Intraoral occlusal exam: The patient is instructed to carefully bring their teeth into occlusion with the clinician evaluating the movement. Premature occlusal contacts could indicate fracture or luxation injuries. The patient is then guided into their premorbid occlusion if tolerated. This allows the clinician to determine the complexity of restoring the patient's dentition. Interferences of the palatal cusps of the molars with a seemingly intact mandible could indicate a palatal fracture with change in the transverse width of the maxilla.

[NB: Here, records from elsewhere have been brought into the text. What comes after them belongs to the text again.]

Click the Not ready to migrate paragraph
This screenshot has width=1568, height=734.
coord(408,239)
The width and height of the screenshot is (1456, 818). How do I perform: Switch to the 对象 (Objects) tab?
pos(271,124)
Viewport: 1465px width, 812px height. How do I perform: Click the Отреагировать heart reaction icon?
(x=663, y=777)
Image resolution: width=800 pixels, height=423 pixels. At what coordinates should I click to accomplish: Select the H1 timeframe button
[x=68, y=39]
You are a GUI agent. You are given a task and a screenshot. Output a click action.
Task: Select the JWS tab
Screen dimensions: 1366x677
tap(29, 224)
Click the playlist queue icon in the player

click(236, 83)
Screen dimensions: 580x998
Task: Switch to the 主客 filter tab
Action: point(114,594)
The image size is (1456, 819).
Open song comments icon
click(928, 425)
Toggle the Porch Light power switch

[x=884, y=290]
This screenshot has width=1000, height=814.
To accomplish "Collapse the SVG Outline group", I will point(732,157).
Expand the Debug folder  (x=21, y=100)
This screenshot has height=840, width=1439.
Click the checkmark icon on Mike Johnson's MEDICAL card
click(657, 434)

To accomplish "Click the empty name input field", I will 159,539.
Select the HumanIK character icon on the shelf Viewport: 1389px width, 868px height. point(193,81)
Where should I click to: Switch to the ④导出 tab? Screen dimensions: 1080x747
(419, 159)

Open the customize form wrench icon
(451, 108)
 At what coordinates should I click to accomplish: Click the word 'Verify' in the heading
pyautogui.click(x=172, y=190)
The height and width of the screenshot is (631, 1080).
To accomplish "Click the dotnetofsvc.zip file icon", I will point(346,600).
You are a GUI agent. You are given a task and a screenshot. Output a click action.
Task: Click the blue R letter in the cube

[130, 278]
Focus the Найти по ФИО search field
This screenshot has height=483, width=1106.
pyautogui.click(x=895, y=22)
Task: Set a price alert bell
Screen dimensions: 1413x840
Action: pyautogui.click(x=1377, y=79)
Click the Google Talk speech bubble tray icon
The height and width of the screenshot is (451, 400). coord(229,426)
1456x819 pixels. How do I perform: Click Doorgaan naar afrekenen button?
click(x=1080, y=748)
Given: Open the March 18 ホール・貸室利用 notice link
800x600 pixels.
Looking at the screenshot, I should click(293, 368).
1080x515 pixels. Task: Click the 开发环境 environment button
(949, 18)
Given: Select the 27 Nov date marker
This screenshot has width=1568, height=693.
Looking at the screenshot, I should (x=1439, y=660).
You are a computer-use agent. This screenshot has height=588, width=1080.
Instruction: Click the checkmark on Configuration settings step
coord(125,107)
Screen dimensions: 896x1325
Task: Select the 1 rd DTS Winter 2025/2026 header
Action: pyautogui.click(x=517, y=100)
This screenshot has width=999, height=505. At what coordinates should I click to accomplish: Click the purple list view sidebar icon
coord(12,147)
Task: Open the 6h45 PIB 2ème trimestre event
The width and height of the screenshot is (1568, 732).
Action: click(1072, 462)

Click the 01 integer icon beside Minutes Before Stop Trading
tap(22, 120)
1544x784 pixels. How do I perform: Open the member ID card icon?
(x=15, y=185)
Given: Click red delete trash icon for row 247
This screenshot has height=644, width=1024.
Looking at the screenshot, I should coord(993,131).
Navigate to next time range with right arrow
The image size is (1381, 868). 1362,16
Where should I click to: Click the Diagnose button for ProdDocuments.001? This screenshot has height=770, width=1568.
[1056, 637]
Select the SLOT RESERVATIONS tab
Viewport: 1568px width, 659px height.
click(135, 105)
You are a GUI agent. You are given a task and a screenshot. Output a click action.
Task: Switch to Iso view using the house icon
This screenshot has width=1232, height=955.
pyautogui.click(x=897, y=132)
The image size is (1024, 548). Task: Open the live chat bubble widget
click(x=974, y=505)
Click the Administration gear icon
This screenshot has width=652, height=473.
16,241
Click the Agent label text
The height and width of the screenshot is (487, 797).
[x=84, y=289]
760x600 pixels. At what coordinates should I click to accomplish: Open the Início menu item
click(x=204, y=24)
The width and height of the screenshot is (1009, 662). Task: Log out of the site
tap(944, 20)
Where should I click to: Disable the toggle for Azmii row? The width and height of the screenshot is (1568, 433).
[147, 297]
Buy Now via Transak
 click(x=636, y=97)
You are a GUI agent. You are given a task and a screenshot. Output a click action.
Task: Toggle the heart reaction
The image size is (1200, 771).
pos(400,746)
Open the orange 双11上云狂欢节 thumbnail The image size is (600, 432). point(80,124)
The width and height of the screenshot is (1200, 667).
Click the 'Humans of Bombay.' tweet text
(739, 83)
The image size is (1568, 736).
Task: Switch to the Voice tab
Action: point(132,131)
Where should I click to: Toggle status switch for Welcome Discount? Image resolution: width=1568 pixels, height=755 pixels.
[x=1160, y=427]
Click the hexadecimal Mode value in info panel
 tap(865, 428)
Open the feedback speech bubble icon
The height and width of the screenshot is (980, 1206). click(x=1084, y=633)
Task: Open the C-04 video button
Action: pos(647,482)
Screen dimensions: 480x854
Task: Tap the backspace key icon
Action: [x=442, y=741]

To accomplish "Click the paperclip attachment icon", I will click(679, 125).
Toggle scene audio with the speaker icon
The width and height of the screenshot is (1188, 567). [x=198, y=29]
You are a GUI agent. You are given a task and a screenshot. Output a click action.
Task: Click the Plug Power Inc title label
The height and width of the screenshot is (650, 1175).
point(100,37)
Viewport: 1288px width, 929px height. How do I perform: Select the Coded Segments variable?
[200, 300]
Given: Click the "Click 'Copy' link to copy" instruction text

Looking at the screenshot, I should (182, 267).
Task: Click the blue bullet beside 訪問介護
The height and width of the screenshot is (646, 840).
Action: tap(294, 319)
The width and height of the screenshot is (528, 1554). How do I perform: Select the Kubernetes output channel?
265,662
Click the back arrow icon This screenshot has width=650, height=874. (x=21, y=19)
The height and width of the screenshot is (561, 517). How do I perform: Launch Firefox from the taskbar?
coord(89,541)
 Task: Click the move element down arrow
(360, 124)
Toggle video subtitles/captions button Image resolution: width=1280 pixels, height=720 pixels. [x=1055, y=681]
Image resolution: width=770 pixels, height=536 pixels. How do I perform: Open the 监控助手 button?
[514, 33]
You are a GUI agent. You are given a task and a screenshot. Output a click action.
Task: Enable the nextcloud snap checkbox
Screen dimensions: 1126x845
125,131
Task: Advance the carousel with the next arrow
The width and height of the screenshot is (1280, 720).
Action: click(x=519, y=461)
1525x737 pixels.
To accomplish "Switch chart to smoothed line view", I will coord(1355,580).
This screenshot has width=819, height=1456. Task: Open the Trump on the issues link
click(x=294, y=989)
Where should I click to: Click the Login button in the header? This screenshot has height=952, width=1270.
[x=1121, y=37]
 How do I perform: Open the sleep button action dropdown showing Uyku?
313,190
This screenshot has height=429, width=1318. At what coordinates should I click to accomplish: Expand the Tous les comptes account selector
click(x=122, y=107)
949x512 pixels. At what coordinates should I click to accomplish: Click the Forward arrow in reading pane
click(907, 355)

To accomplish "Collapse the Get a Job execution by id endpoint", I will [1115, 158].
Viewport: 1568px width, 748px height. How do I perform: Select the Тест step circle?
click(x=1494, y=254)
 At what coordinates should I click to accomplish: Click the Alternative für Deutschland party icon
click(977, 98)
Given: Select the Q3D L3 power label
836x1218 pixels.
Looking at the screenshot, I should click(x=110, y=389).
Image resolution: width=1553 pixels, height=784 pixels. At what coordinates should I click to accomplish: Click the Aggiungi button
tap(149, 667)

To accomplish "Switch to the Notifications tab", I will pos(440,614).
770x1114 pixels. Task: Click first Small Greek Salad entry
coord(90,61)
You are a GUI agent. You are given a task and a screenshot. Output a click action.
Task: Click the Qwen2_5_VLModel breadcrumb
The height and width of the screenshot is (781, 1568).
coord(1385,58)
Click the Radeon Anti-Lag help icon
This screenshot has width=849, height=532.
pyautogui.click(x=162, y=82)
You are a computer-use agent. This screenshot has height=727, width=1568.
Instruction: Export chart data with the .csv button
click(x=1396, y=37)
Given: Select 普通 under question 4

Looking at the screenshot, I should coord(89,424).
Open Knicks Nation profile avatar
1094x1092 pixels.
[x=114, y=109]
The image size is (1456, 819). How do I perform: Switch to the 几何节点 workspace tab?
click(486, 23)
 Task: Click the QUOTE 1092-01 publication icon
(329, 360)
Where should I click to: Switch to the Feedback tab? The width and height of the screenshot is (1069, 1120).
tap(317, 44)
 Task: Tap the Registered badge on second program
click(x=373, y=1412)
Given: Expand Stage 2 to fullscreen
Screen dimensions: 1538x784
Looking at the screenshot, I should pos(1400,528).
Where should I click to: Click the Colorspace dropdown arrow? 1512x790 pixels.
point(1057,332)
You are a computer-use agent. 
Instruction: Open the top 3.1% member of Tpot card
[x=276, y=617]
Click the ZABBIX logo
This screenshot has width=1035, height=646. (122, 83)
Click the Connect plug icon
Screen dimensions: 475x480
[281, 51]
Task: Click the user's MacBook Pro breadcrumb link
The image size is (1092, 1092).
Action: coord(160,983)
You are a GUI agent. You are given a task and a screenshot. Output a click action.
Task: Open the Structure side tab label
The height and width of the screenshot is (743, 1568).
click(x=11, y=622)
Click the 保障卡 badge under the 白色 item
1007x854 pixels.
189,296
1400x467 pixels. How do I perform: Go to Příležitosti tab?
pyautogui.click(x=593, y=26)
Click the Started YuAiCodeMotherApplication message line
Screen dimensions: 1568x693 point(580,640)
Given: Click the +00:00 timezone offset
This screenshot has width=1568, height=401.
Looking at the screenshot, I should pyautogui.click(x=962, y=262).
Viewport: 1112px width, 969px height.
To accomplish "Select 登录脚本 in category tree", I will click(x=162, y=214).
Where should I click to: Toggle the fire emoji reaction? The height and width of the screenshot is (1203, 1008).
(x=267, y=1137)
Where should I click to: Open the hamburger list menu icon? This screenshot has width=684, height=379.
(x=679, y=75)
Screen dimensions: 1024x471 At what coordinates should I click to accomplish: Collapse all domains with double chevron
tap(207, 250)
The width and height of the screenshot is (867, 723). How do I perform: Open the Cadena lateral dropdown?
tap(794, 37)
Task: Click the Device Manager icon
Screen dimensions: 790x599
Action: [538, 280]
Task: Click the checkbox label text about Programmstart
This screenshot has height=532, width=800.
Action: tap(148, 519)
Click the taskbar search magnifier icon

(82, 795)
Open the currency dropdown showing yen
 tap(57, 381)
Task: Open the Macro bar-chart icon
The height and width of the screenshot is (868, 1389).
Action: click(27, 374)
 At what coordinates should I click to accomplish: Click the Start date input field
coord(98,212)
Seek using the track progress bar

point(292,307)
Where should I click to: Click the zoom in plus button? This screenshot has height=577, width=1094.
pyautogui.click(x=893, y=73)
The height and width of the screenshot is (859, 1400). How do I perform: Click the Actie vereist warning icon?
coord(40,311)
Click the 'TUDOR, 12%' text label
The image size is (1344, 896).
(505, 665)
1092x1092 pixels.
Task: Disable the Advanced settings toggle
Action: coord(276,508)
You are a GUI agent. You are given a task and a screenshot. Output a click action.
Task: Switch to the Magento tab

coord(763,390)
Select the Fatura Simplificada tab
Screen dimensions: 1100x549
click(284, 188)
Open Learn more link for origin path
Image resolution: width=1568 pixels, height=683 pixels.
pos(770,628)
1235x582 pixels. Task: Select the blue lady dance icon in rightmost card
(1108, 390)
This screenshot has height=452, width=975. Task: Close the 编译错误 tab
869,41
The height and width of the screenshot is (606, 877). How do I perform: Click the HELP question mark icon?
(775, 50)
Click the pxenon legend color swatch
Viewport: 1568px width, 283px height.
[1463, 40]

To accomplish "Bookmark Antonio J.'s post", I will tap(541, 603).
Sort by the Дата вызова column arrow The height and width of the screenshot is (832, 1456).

Tooth percussion and vitality testing: An injury to a tooth and periodontal ligament without displacement is referred to as a subluxation. Subluxated teeth have increased mobility or pain to percussion relative to adjacent teeth. Percussion is performed by applying a vertical or horizontal force using a blunt object (e.g. the back end of a dental mirror or tongue blade) and can determine damage to the PDL. A subluxated tooth will also have a change in the quality of sound produced by percussion from the normal sharp metallic sound to a dull resonance. Dental injuries can disrupt the neurovascular bundle at the apex of teeth. Tooth vitality testing measures the ability of the nerve fibers of the tooth to relay information to the trigeminal system. This is performed routinely by dentists and endodontists using different methods with varying sensitivity, including thermal (hot or cold), electric, pulse oximetry, and laser Doppler flowmetry ( Fig. 1.18.7 ). Within the first several weeks after dental trauma vitality testing is not reliable and is typically done after several weeks to months to determine the need for endodontic treatment for non-vital teeth.